CBRE notes that multifamily investment led the sector with $30 billion in Q3, a 61% decrease compared to the previous year. Multifamily investments are expected to stay somewhat resilient as higher mortgage rates encourage renting over homeownership. However, some markets face risks of overbuilding, and value-add properties may struggle to refinance next year.
Industrial investment decreased by 43% to $21 billion, but strong demand for industrial space, particularly from e-commerce companies, is expected to sustain investor interest in the near future.
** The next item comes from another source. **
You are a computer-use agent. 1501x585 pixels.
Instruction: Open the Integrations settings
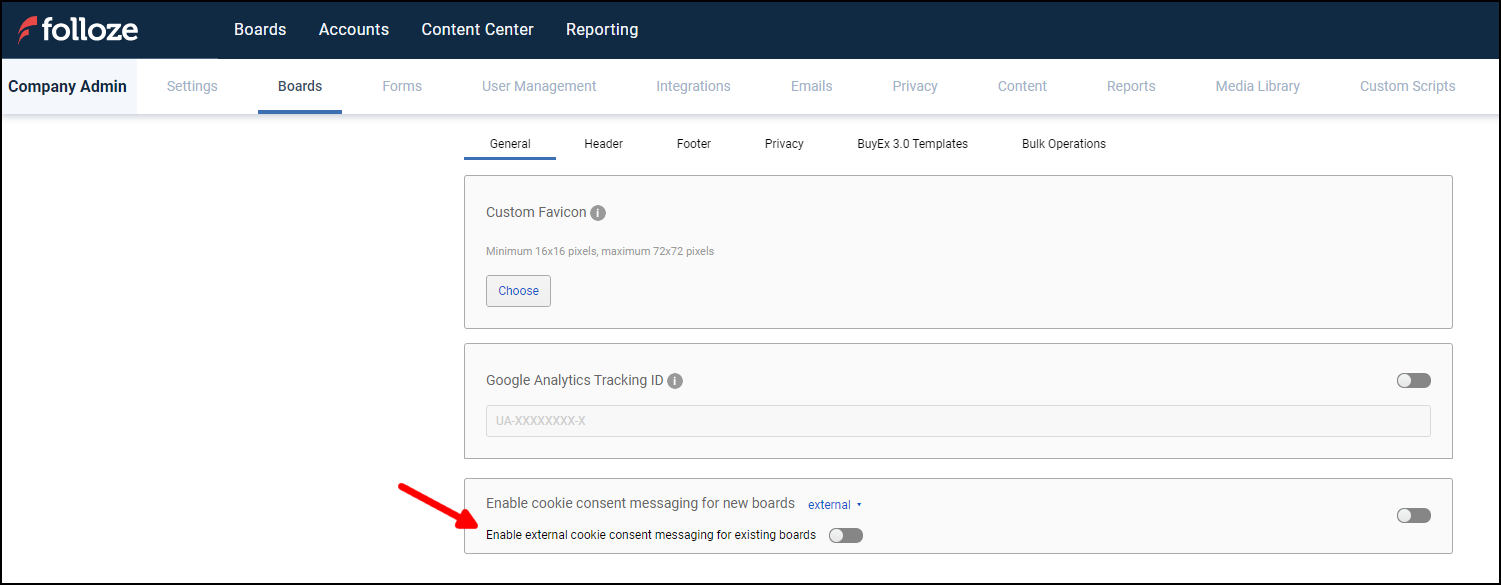click(693, 86)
Office investment saw a 63% drop to $12 billion. Credit availability for office acquisitions was the tightest among all sectors, and investors remain cautious about future demand. Some near-term investment activity is expected due to sellers accepting lower prices for Class B and C office assets in specific markets.
Retail investment fell by 31% to $16 billion. Despite resilient consumer spending this year, diminishing savings and resumed student loan payments are likely to reduce U.S. retail spending in the short term. However, limited new supply should mitigate any further decline in retail real estate fundamentals.
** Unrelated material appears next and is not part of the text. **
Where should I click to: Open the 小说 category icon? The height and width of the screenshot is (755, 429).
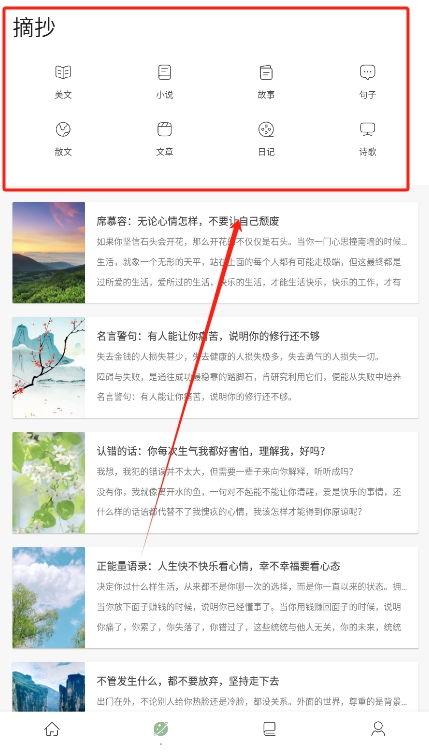(x=164, y=73)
European Investment Volume Declines for Seventh Straight Quarter
CBRE reports that European commercial real estate investment fell by 54% year-over-year in Q3, totaling $36 billion, mainly due to higher interest rates and slower economic growth.
Office investment in Europe decreased by 66% to $9 billion. While return-to-office rates are higher than in the U.S., many European companies are reassessing their space needs, which has lowered demand for lower-quality office assets. Demand for prime office properties remains relatively strong.
Investment in European industrial assets dropped by 55% to $7 billion. E-commerce expansion slowed, slightly increasing the overall industrial vacancy rate. Nevertheless, industrial rent growth continued.
Retail investment in Europe fell by 52% to $6 billion. Although European consumers still have excess savings, inflation and slower economic growth are expected to reduce consumer confidence.
Multifamily investment in Europe decreased by 49% to $6 billion, marking the lowest quarterly investment total for the sector since 2013.
Asia-Pacific Investment Shows Resilience
Asia-Pacific (APAC) commercial real estate investment fell by 30% year-over-year in Q3, totaling $20 billion, driven largely by a rise in retail and hotel acquisitions.
APAC office investment decreased by 61% to $6 billion, the lowest quarterly total since 2011. Repricing of office assets is expected in the near term, especially in Pacific regions and Hong Kong.
Industrial investment in APAC fell by 9% to $4 billion, with long-term leases gaining preference over short-term agreements. Although industrial investment activity is predicted to remain subdued in Q4, core funds are likely to target markets with better rent growth prospects, like Australia and Singapore.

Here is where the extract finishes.